--- Data for this task Enclosed Below ---

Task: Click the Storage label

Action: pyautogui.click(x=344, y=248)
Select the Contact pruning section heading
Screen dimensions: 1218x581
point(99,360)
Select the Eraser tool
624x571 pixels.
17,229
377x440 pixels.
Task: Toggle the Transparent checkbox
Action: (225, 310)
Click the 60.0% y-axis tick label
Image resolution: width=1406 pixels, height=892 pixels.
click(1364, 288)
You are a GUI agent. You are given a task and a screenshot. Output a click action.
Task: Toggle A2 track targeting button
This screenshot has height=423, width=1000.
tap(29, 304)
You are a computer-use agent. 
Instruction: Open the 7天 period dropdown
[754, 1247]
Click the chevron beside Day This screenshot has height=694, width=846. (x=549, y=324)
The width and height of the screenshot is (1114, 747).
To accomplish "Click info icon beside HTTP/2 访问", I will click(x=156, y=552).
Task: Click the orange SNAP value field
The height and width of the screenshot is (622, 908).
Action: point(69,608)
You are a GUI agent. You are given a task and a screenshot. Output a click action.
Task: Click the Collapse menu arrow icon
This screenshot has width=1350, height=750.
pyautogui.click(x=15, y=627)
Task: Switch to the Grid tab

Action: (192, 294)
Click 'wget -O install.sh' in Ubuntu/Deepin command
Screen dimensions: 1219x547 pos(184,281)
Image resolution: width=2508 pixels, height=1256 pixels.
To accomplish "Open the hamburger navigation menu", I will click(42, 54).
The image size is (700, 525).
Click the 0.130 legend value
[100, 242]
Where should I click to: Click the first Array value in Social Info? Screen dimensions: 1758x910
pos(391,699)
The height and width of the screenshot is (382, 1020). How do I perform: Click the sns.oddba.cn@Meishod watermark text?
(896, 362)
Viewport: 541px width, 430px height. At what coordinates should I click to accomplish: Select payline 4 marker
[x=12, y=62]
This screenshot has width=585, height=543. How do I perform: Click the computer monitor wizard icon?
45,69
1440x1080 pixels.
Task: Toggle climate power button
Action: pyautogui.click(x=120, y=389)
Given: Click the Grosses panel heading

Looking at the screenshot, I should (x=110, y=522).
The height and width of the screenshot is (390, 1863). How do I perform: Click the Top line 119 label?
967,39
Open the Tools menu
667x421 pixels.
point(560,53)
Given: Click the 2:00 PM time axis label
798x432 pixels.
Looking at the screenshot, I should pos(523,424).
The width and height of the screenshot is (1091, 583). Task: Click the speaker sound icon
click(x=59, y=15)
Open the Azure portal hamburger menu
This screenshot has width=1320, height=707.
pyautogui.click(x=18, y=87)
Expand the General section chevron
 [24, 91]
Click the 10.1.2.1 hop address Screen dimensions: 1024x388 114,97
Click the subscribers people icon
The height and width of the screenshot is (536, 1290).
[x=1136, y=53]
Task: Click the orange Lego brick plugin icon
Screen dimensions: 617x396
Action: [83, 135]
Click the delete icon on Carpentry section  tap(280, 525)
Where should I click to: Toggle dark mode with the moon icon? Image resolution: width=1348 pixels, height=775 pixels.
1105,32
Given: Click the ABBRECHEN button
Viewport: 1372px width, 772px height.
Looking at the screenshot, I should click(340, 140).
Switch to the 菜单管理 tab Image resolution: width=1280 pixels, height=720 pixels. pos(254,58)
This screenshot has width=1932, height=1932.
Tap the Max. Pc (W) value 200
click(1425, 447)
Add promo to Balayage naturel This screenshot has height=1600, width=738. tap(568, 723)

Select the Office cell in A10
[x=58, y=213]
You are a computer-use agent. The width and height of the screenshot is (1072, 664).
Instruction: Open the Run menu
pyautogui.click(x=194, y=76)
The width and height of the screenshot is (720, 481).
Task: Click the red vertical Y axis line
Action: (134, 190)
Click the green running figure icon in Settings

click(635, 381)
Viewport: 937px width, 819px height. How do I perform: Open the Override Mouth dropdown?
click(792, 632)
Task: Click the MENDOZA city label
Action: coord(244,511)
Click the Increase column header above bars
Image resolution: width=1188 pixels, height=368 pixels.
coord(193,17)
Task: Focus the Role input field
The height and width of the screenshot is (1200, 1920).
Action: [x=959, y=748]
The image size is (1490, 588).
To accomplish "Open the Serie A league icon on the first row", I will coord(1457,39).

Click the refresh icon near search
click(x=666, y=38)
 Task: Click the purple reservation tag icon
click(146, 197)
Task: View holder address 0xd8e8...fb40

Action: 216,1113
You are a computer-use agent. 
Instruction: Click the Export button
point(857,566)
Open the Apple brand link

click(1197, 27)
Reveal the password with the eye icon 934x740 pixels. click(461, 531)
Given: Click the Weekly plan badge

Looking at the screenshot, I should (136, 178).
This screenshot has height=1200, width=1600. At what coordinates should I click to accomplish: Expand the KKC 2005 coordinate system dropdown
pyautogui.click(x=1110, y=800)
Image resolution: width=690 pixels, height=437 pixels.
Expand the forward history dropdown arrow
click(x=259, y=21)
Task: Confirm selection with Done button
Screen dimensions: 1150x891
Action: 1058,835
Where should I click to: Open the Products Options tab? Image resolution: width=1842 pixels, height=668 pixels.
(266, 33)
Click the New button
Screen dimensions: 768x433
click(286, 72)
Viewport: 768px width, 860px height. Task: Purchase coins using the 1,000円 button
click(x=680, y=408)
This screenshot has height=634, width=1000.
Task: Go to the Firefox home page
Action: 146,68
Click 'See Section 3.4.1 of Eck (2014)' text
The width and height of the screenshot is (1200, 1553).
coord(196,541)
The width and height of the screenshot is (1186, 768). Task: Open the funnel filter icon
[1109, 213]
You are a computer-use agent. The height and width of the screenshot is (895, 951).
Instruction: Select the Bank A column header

--- End of Enclosed Data for this task ---

▶ **Work required**
Every line from the one containing "Viewport: 937px width, 819px" through the final line of the data above is to be restated word for word, and nothing more.

▶ **Reply**
Viewport: 937px width, 819px height. How do I perform: Open the Override Mouth dropdown?
click(792, 632)
Task: Click the MENDOZA city label
Action: coord(244,511)
Click the Increase column header above bars
Image resolution: width=1188 pixels, height=368 pixels.
coord(193,17)
Task: Focus the Role input field
The height and width of the screenshot is (1200, 1920).
Action: [x=959, y=748]
The image size is (1490, 588).
To accomplish "Open the Serie A league icon on the first row", I will coord(1457,39).

Click the refresh icon near search
click(x=666, y=38)
 Task: Click the purple reservation tag icon
click(146, 197)
Task: View holder address 0xd8e8...fb40

Action: 216,1113
You are a computer-use agent. 
Instruction: Click the Export button
point(857,566)
Open the Apple brand link

click(1197, 27)
Reveal the password with the eye icon 934x740 pixels. click(461, 531)
Given: Click the Weekly plan badge

Looking at the screenshot, I should (136, 178).
This screenshot has height=1200, width=1600. At what coordinates should I click to accomplish: Expand the KKC 2005 coordinate system dropdown
pyautogui.click(x=1110, y=800)
Image resolution: width=690 pixels, height=437 pixels.
Expand the forward history dropdown arrow
click(x=259, y=21)
Task: Confirm selection with Done button
Screen dimensions: 1150x891
Action: 1058,835
Where should I click to: Open the Products Options tab? Image resolution: width=1842 pixels, height=668 pixels.
(266, 33)
Click the New button
Screen dimensions: 768x433
click(286, 72)
Viewport: 768px width, 860px height. Task: Purchase coins using the 1,000円 button
click(x=680, y=408)
This screenshot has height=634, width=1000.
Task: Go to the Firefox home page
Action: 146,68
Click 'See Section 3.4.1 of Eck (2014)' text
The width and height of the screenshot is (1200, 1553).
coord(196,541)
The width and height of the screenshot is (1186, 768). Task: Open the funnel filter icon
[1109, 213]
You are a computer-use agent. The height and width of the screenshot is (895, 951).
Instruction: Select the Bank A column header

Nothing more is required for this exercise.